The day was October 1, 2004, when Wade went from under-the-weather to unable to stand, his breath impossible to catch and his stomach turning violently. He was taken to hospital by ambulance where he spent days enduring ineffectual antibiotics, his condition worsening, punctuated by the swelling of his abdomen and the appearance of small, red sores across his belt line. This prompted his swift departure for the QEII in Halifax three days later, a team of surgeons waiting for him.

“I was scared to death because I didn’t know what was wrong with me,” says Wade, recounting his prep for surgery. “They told me I had a 40 per cent chance of survival.”

Necrotizing fasciitis, or flesh eating disease, is a very uncommon affliction as well as unpredictable, addressed by the QEII perhaps a handful of times each year, according to Dr. Shelly McNeil, QEII infectious disease specialist. While this particular affliction has a variety of causes, the most common is when the bacteria behind strep throat (Group A Streptococcus) get where they shouldn’t, specifically the body’s soft tissue. Once there, this bacteria produces a toxin which kills surrounding tissue, spreading with frightening rapidity.

"It’s fairly unpredictable who is going to get this infection,” says Dr. McNeil. “Most people experience a rapid onset of fever and pain in whatever area is infected, then a progression of redness and tenderness. This is a rapidly fatal infection unless the diseased tissue is removed. It’s scary for all of us involved. This is one of those diseases we come in the middle of the night for.”

If the disease manifests in a limb, surgeons will do their best to save it by removing non-vital tissue, but in an operation where every second counts, amputations are at times unavoidable. In cases such as Wade’s, however, when it manifests in the abdomen, amputation simply isn’t an option.
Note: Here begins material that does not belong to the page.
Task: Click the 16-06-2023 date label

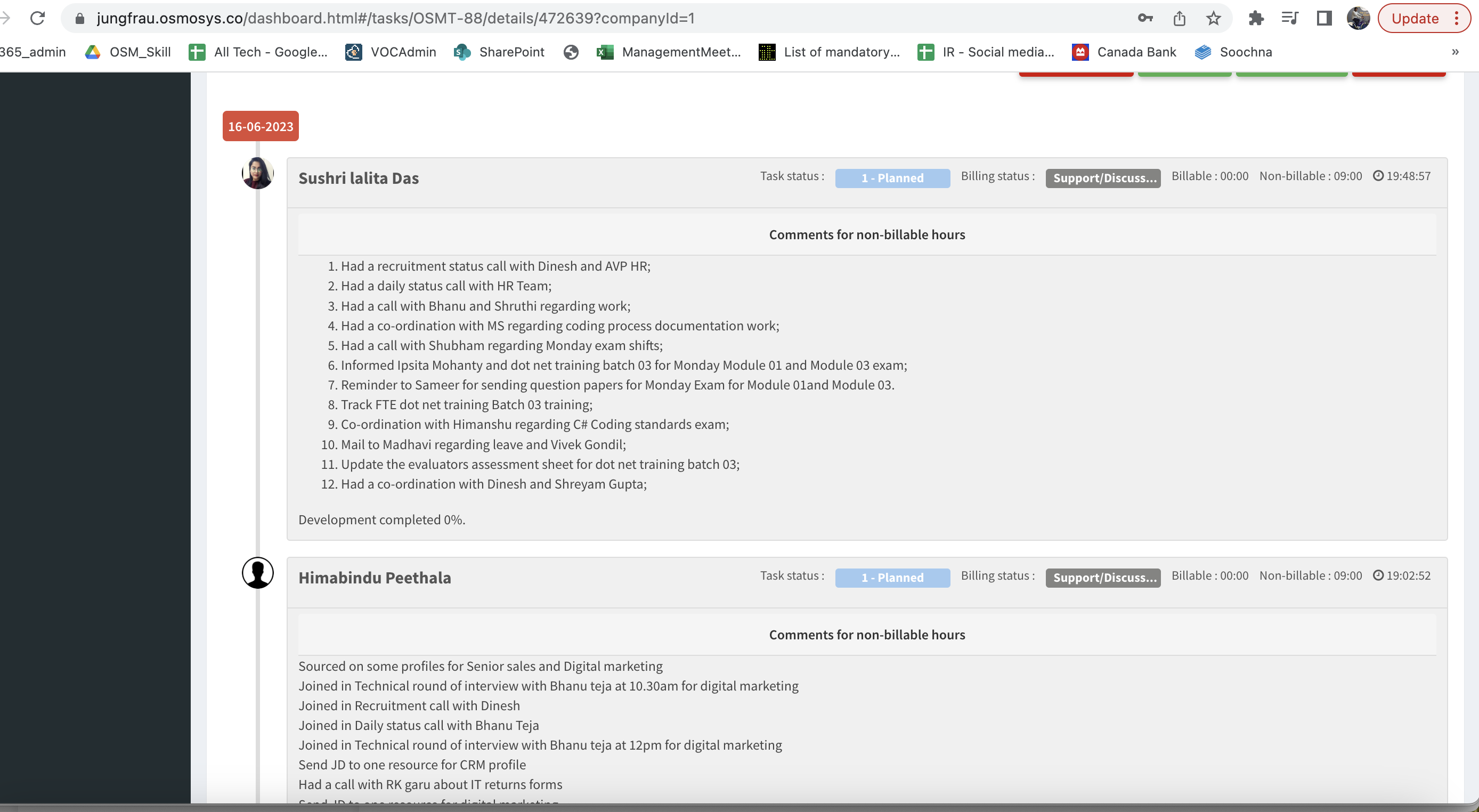Action: pos(261,126)
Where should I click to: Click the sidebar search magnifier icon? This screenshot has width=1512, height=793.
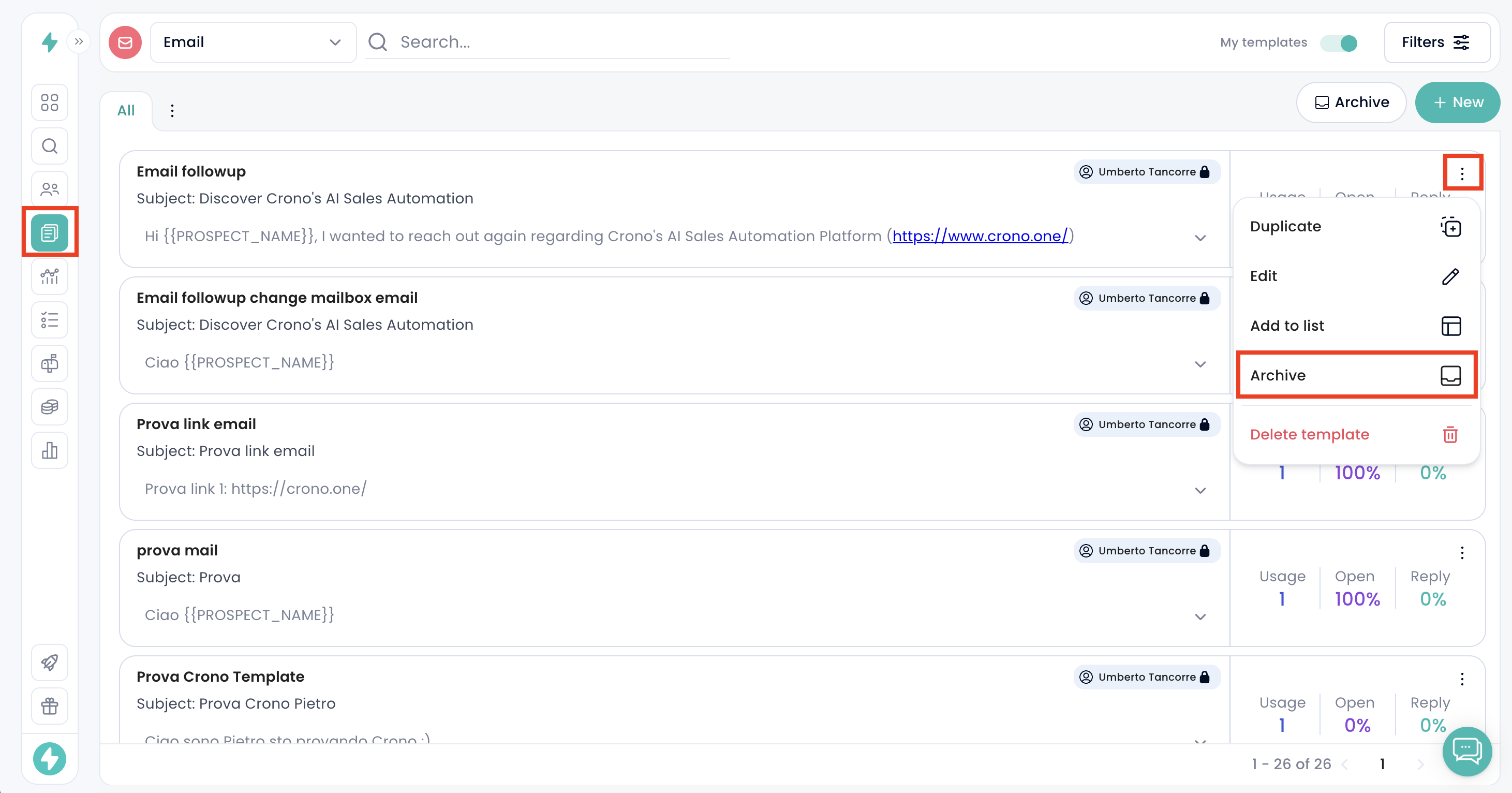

This disease was fast destroying the cells of his belly when surgeons began removing tissue, trying desperately to stop the spread before it reached his organs.

Following the life-saving surgery which removed 35 pounds of tissue, Wade stayed in the QEII for a month to make sure he was free of infection. In November, he returned home and began his recovery.

“Halifax ... nothing but the best over there,” says Wade. “Nurses were fantastic, doctors were fantastic. They couldn’t do enough for me and, well, if it weren’t for them, I wouldn’t be here today.”

At present there is no remedy for flesh eating disease other than the combination of antibiotics and surgery, but Dr. McNeil says that might soon change. A vaccine against Group A Streptococcus has been developed in the United States and is in the early stages of clinical trials across Canada. Taking on most of this research is Halifax’s own Canadian Centre for Vaccinology, at which Dr. McNeil serves as an investigator.

The goal of the vaccine, she says, is primarily to combat strep throat, which is responsible for numerous healthcare visits and costs. But the vaccine will also serve to eliminate the rare yet serious complications associated with Group A Streptococcus. Their work still has a ways to go, but in time, it could make flesh eating disease a thing of the past.